• **What you should do**
Your answer should be every line of the entries that has the string "menu" in it.

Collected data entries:
- Opening Delimiter -
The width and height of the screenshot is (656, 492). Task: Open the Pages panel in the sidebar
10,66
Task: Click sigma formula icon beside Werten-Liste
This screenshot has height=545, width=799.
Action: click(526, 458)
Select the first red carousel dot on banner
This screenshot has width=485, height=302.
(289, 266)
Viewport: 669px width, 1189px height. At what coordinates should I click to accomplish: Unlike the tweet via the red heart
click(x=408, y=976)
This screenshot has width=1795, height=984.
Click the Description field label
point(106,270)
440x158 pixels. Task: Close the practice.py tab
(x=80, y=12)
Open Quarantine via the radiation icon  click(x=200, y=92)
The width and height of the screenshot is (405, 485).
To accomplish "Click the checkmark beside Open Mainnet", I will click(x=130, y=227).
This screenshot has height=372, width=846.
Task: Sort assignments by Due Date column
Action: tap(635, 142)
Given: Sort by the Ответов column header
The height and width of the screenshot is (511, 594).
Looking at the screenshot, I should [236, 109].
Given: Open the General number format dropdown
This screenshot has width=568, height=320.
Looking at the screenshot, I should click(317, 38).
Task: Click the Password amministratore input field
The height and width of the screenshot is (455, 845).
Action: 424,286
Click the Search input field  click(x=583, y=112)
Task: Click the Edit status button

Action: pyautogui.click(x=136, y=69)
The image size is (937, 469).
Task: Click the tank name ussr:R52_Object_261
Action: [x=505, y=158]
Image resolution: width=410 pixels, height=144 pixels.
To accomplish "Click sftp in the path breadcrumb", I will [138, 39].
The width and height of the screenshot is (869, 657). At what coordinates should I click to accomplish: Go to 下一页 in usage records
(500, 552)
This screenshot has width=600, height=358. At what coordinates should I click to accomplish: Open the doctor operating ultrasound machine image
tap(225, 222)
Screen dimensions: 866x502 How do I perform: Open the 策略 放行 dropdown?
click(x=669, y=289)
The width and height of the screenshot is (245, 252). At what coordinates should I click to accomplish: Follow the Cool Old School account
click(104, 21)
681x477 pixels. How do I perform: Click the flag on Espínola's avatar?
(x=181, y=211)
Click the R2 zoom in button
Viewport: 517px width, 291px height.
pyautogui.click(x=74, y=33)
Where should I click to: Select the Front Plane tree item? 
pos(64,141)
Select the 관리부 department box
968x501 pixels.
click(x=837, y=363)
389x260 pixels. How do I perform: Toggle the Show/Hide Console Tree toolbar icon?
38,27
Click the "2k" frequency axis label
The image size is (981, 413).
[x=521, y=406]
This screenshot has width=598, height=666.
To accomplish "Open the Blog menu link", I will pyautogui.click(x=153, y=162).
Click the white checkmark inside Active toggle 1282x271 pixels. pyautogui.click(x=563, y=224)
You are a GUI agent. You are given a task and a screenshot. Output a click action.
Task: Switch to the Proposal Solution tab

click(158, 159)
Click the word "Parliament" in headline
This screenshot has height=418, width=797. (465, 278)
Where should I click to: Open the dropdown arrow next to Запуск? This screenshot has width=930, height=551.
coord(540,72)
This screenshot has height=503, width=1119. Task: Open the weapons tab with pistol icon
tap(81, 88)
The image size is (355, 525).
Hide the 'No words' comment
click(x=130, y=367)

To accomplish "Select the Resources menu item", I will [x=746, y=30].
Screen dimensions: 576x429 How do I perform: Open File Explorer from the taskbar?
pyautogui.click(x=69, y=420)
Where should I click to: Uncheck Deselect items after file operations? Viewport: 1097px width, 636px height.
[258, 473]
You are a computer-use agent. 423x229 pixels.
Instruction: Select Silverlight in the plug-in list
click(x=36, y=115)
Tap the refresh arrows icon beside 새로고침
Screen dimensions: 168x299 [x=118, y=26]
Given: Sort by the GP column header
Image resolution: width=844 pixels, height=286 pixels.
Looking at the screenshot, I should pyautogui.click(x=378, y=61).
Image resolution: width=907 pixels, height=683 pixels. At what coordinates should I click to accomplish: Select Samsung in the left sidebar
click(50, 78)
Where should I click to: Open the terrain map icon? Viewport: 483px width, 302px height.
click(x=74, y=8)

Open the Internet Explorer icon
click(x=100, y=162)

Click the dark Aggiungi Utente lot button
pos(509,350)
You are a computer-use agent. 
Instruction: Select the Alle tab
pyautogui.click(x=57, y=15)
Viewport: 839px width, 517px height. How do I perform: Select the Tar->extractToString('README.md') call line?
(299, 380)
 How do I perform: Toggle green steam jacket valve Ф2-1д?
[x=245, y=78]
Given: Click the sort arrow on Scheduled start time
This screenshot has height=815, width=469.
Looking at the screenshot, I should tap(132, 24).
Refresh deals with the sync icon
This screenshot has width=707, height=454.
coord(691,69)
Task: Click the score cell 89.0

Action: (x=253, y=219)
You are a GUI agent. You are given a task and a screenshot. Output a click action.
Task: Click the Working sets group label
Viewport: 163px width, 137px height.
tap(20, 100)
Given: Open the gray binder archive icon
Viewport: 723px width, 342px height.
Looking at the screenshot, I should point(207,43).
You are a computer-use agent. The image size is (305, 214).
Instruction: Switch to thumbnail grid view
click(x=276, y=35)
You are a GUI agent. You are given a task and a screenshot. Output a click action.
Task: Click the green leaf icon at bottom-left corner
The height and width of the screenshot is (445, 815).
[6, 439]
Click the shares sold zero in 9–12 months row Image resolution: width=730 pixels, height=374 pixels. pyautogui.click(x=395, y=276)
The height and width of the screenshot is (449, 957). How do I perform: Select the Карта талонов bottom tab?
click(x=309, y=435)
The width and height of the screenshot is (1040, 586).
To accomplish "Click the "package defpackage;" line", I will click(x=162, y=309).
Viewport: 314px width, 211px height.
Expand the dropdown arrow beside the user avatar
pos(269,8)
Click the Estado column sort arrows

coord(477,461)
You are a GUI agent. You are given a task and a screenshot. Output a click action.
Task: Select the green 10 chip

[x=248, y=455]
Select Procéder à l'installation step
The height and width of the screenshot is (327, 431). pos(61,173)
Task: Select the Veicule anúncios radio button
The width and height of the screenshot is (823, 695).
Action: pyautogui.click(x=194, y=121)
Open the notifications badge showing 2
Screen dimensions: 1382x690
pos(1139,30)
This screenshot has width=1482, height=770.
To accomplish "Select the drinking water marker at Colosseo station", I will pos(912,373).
- Closing Delimiter -
• **Completed task**
To accomplish "Open the Blog menu link", I will pyautogui.click(x=153, y=162).
To accomplish "Select the Resources menu item", I will [x=746, y=30].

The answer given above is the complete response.